═══ AVAILABLE DATA ═══

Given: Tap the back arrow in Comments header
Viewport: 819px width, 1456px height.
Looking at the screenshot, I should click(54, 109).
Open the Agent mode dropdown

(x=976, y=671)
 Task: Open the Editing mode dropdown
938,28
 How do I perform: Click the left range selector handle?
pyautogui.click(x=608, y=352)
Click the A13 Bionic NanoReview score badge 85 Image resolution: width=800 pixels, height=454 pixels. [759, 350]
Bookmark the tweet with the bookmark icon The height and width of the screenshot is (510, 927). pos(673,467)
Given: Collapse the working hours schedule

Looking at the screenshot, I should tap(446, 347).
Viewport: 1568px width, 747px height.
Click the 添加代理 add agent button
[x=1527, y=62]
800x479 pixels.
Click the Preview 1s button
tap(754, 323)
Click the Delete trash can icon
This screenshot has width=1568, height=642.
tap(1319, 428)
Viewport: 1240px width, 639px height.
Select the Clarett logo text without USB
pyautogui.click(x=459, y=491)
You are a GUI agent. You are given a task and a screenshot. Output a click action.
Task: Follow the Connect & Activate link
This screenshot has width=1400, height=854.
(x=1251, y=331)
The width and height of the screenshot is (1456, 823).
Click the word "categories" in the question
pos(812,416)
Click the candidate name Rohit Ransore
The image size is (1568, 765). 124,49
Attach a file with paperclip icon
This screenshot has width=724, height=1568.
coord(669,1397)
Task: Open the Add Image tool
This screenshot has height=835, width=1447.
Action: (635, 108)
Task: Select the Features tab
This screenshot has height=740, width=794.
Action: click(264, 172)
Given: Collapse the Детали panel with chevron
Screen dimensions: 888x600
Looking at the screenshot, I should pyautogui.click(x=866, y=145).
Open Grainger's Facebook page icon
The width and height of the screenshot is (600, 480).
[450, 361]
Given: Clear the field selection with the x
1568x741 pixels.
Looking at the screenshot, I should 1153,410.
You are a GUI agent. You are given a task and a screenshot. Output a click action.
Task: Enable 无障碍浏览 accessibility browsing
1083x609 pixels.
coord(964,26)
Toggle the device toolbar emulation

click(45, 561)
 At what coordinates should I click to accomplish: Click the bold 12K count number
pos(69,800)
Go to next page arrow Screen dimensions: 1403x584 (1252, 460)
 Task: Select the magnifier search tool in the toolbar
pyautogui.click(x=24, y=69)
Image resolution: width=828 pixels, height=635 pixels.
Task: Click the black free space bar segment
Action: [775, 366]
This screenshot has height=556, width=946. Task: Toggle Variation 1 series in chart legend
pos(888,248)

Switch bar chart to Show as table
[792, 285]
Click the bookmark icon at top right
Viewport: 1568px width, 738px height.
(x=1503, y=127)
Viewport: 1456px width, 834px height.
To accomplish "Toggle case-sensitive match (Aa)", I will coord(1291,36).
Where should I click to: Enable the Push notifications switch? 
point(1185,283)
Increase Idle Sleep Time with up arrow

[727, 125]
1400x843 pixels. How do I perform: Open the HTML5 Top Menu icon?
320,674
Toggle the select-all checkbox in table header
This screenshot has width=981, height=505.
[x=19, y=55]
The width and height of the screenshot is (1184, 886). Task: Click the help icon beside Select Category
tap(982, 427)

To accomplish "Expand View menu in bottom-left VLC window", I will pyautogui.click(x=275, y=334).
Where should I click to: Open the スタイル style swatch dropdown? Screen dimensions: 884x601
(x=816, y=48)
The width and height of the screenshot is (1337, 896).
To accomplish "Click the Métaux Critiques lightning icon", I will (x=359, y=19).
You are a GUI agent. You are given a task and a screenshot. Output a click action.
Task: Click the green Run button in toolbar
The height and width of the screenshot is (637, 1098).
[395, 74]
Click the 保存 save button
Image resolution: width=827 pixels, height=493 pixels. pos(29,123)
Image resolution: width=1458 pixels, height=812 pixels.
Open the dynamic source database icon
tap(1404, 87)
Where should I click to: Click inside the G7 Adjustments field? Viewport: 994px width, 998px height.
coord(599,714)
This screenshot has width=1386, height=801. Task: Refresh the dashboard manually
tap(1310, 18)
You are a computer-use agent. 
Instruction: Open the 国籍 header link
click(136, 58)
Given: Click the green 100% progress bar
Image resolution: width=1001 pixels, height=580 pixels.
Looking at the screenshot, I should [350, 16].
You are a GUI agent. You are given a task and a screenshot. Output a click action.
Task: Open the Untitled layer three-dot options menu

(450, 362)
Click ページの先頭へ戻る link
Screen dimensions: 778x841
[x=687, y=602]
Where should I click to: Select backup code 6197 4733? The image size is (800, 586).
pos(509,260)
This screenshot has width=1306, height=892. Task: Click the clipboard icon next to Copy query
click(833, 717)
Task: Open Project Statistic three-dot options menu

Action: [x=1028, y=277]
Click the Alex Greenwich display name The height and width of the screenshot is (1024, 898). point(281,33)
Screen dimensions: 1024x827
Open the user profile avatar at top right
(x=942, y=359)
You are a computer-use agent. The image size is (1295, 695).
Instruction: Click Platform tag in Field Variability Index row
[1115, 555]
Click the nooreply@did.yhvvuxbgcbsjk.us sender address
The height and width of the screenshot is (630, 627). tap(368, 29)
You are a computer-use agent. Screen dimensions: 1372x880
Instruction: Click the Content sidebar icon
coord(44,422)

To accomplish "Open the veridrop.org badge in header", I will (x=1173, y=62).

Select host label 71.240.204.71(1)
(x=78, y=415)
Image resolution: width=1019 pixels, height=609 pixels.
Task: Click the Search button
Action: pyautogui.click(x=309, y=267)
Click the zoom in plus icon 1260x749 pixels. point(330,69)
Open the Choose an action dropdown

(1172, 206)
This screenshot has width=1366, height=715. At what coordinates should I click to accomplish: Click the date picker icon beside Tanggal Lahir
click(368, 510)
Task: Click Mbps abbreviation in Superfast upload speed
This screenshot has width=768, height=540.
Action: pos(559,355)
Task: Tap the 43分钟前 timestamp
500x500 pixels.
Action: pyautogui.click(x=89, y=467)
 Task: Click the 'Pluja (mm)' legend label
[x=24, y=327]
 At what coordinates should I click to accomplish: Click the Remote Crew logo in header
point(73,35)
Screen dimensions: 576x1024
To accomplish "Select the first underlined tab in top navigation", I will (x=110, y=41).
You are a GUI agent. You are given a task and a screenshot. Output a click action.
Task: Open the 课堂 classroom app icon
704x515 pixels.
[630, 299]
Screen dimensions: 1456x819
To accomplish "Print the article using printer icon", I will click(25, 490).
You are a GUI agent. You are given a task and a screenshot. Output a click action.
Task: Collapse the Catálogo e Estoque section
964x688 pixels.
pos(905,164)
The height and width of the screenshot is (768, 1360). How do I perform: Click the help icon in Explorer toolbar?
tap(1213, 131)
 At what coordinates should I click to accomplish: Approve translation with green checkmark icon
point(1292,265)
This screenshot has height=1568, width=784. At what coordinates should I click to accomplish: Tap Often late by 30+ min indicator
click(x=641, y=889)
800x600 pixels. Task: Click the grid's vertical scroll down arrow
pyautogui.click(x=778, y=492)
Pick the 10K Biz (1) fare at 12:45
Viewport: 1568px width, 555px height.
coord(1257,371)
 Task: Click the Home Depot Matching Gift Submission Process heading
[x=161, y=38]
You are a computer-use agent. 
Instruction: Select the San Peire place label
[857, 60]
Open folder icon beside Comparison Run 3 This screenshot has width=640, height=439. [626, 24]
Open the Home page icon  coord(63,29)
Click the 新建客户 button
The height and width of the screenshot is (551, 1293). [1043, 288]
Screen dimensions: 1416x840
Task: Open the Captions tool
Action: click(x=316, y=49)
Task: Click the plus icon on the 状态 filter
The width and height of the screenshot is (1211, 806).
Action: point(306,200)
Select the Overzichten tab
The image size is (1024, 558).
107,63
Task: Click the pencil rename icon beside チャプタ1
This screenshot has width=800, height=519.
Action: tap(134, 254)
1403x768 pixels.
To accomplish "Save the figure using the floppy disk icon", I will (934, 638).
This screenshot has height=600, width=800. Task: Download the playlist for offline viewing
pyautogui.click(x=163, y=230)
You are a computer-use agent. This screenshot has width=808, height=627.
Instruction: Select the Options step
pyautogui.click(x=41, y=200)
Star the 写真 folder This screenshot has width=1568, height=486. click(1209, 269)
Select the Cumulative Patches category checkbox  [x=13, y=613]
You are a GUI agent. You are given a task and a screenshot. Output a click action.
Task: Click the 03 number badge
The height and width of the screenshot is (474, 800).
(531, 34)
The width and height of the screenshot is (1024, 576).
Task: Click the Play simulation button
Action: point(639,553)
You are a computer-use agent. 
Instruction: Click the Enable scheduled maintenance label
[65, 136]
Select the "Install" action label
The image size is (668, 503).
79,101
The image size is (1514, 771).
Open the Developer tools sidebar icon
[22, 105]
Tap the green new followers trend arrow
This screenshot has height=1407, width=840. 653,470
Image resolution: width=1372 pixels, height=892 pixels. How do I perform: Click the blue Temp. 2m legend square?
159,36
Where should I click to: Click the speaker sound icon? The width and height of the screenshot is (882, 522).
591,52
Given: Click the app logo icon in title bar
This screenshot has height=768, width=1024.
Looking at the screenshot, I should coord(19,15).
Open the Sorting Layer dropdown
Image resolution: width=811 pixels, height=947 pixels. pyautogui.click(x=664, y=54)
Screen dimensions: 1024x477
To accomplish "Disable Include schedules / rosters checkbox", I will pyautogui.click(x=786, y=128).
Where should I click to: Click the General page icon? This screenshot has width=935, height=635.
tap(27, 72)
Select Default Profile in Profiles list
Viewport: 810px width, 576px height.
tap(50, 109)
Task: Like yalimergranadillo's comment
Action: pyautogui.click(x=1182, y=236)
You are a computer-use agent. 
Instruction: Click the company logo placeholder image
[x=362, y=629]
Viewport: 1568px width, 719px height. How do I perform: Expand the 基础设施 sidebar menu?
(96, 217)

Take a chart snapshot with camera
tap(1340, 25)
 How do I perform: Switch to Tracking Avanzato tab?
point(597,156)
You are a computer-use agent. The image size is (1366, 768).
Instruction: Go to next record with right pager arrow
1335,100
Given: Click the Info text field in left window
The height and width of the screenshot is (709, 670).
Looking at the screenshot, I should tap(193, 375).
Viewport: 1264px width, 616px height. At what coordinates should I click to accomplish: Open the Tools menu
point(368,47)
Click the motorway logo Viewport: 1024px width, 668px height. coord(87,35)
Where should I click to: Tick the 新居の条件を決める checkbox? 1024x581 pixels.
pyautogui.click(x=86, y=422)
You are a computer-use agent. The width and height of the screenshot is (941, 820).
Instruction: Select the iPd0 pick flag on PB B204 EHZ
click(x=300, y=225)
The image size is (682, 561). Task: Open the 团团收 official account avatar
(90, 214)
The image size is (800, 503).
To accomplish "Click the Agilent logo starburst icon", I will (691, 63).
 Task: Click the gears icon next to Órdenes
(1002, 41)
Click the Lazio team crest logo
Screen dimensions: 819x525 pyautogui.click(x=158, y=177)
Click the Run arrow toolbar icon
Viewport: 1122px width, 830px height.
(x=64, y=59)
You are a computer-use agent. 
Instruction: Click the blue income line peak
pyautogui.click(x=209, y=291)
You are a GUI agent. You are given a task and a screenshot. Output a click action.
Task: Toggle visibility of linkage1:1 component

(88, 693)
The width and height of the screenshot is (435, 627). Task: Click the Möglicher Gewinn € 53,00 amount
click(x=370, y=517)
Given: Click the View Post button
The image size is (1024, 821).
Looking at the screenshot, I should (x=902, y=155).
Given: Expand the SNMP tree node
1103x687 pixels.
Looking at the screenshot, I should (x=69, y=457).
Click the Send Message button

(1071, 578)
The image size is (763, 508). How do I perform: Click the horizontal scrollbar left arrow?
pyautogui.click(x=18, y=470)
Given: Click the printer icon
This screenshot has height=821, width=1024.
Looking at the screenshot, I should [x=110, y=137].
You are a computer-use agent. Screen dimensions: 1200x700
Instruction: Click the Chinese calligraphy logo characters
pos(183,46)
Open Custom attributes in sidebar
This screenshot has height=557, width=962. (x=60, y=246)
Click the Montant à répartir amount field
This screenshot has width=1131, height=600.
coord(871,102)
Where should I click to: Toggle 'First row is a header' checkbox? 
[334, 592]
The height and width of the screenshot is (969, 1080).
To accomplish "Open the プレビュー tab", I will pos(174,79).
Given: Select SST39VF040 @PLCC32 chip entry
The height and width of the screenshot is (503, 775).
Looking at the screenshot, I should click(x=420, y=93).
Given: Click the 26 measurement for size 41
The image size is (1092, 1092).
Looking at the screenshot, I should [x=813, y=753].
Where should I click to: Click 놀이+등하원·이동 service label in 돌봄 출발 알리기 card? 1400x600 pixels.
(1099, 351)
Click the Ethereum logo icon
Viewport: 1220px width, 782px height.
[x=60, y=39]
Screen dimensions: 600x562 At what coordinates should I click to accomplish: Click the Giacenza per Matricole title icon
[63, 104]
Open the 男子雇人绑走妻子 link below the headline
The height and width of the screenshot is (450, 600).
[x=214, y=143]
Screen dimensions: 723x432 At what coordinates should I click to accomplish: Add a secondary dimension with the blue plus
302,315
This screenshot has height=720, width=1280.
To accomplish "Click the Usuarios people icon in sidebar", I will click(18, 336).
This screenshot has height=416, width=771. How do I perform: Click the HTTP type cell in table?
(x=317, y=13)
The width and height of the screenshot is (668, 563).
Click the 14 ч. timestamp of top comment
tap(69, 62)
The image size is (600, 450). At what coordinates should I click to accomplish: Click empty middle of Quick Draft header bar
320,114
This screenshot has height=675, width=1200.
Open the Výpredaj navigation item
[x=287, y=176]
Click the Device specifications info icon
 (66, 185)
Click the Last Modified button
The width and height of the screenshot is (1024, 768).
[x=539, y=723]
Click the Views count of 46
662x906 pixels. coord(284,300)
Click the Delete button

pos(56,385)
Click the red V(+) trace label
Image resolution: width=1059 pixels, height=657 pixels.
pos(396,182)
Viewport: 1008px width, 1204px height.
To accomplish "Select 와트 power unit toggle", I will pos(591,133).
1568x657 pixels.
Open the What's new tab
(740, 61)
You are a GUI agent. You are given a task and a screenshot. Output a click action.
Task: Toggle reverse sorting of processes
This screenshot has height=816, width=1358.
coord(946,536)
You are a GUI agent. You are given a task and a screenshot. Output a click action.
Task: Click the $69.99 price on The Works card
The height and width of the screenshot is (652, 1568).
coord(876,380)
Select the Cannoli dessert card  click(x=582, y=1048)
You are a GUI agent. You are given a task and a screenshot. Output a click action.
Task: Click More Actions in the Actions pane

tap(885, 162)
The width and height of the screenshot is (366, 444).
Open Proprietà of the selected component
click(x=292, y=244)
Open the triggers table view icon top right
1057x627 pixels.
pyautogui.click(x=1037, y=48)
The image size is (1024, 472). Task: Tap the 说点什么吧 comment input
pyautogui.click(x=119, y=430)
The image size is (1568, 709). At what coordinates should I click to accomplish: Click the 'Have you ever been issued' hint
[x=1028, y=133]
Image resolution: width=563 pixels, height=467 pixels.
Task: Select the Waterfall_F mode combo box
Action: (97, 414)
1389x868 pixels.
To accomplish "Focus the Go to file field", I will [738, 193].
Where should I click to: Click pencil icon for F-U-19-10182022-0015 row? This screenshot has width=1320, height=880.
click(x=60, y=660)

═══

WHAT THE EXERCISE ASKS:
Reproduce exactly the stretch of the material above that starts at the line with "Click the 添加代理 add agent button" and ends at the line with "Given: Collapse the Детали panel with chevron", both included, and nothing else.

SOLUTION BELOW:
Click the 添加代理 add agent button
[x=1527, y=62]
800x479 pixels.
Click the Preview 1s button
tap(754, 323)
Click the Delete trash can icon
This screenshot has width=1568, height=642.
tap(1319, 428)
Viewport: 1240px width, 639px height.
Select the Clarett logo text without USB
pyautogui.click(x=459, y=491)
You are a GUI agent. You are given a task and a screenshot. Output a click action.
Task: Follow the Connect & Activate link
This screenshot has width=1400, height=854.
(x=1251, y=331)
The width and height of the screenshot is (1456, 823).
Click the word "categories" in the question
pos(812,416)
Click the candidate name Rohit Ransore
The image size is (1568, 765). 124,49
Attach a file with paperclip icon
This screenshot has width=724, height=1568.
coord(669,1397)
Task: Open the Add Image tool
This screenshot has height=835, width=1447.
Action: (635, 108)
Task: Select the Features tab
This screenshot has height=740, width=794.
Action: click(264, 172)
Given: Collapse the Детали panel with chevron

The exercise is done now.